La devoción por María Magdalena creció en occidente durante los siglos IX y X hasta el punto que en ese siglo aparece en el canto “Quem queritis”, ¿a quién buscáis?, cantado en las ceremonias de pascua, donde la Magdalena es una de las portadoras de Mirra.

Las primeras oraciones destinadas a la misa del día de su santo celebradas el 22 de julio, aparecieron en Tours, en un manual sacramental del siglo IX, en san Martín, en Essen y Módena en el siglo X, y en Inglaterra, el imperio alemán y España, en el siglo XI. La misa entera es pronunciada en el siglo XIII. Del mismo modo alrededor del siglo X ya había varios himnos a María Magdalena como beneficiaria de la piedad divina y modelo de penitencia.

Durante el medievo María Magdalena es objeto de esculturas, altares y vidrieras. Algunos gremios la tomaron como patrona. Así los jardineros por la escena del Getsemaní; los perfumistas por los ungüentos aromáticos.

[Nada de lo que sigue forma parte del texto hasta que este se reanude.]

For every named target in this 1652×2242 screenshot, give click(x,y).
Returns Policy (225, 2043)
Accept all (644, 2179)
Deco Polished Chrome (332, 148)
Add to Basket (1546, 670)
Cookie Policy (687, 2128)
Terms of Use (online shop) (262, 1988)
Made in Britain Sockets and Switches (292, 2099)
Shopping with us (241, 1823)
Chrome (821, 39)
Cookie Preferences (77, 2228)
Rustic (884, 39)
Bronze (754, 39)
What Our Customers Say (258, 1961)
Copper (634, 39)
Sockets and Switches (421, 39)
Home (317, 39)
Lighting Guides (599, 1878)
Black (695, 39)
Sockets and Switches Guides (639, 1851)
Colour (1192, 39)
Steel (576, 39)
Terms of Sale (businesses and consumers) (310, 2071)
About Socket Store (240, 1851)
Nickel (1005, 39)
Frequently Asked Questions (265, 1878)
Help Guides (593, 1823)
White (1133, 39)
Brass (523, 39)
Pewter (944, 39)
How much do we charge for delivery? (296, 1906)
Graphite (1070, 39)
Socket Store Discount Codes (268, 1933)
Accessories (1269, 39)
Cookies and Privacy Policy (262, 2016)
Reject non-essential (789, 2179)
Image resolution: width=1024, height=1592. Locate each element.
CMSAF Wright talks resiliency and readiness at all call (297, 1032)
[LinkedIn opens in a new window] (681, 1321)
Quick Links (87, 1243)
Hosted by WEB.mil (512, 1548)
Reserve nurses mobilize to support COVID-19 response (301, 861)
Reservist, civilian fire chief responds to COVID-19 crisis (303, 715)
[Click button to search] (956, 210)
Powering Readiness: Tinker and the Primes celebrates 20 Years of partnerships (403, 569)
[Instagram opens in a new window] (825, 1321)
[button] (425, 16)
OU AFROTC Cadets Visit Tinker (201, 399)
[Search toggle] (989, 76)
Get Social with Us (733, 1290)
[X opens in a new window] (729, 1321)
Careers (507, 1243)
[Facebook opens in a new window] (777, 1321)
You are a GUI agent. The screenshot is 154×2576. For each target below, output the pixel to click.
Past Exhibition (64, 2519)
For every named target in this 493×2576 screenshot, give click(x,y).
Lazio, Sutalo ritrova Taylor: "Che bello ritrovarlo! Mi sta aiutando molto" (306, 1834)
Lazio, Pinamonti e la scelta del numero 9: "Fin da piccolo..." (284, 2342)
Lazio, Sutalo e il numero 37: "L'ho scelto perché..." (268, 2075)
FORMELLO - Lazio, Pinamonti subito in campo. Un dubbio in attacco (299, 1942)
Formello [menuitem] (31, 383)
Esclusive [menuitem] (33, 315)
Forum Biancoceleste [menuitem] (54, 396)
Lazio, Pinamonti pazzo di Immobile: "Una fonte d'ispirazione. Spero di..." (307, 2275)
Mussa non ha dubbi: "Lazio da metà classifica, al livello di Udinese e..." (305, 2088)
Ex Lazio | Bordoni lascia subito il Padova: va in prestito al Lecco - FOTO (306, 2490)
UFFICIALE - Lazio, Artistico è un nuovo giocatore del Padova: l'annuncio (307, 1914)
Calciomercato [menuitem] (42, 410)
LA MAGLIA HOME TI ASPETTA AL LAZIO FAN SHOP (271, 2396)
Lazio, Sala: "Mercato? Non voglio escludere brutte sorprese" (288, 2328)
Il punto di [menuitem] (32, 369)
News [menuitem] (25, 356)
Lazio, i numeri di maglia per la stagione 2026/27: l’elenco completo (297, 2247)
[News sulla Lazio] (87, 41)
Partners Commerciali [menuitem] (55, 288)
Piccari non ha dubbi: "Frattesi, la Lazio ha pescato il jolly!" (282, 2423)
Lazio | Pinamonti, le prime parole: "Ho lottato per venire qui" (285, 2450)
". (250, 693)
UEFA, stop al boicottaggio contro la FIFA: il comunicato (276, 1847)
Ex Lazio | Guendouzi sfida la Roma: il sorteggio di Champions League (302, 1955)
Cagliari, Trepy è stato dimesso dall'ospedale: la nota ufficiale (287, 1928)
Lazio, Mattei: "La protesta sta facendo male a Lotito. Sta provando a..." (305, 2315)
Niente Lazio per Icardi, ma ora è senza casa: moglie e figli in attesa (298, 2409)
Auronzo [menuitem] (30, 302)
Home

Teresa de Ávila escribió sobre la devoción a María Magdalena, a igual que Francisco de Sales. Luis XIII, en 1622, al derrotar en el campo de batalla a los calvinistas, corrió a dar gracias a María Magdalena. Su fervor por esta santa le hizo dedicarle L´Eglise Royale de la Madeleine, la famosa Madeleine de París.

María Magdalena
Y hubo un par de casos donde habría continuidad de su nombre. María Magdalena de Pazzi, nacida en 1566 como Catalina de Pazzi, monja carmelita de Florencia que toma el nombre de nuestro personaje central en este artículo que llegó a beata en 1626 por parte del papa Urbano VIII y a santa en 1669 por parte de Clemente IX. Otra importante mujer religiosa tomó también el nombre de la susodicha: María Magdalena de Maetinengo, nacida en 1687 en Italia; ingresó al monasterio de Capuchinas, identificandose con María de Magdala. Fue canonizada por León XIII.